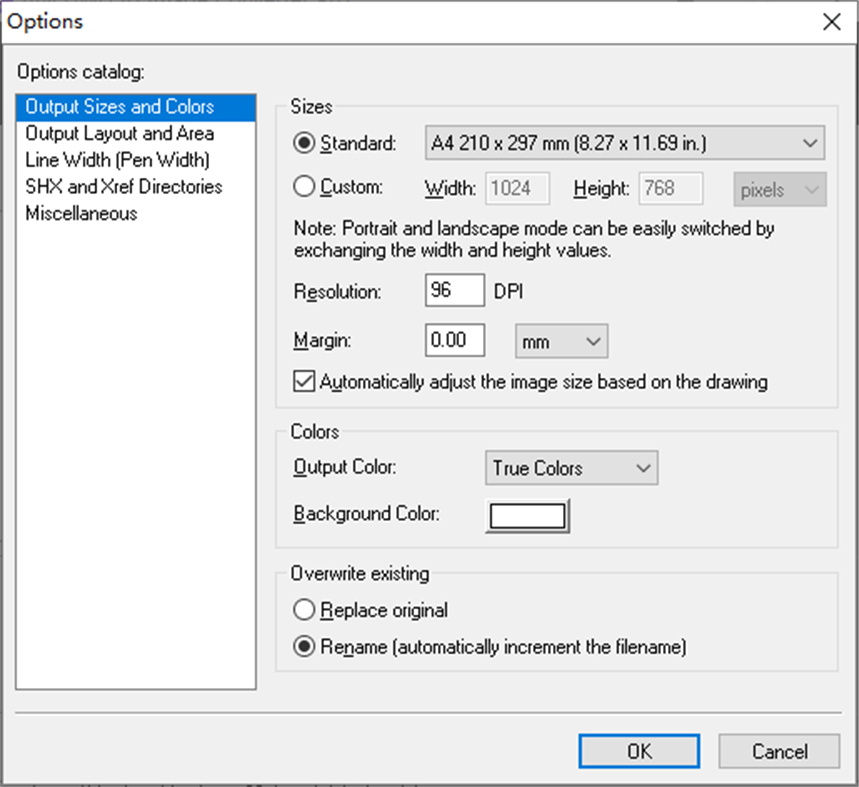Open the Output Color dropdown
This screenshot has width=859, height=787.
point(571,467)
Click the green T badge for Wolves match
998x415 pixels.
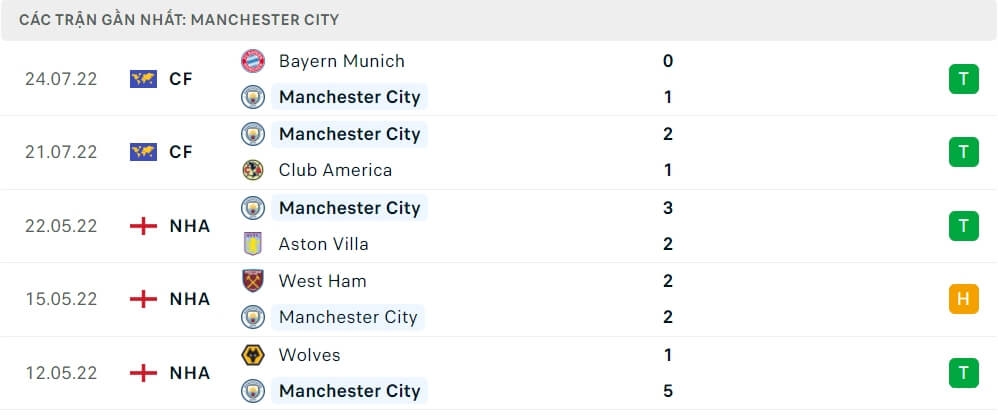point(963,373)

**What you need to do**
In your output, include only the lines from the line containing "Click the green T badge for Wolves match" through the last line of the material above, exactly as they appear, and leave out the pictures.

**Solution to the exercise**
Click the green T badge for Wolves match
998x415 pixels.
point(963,373)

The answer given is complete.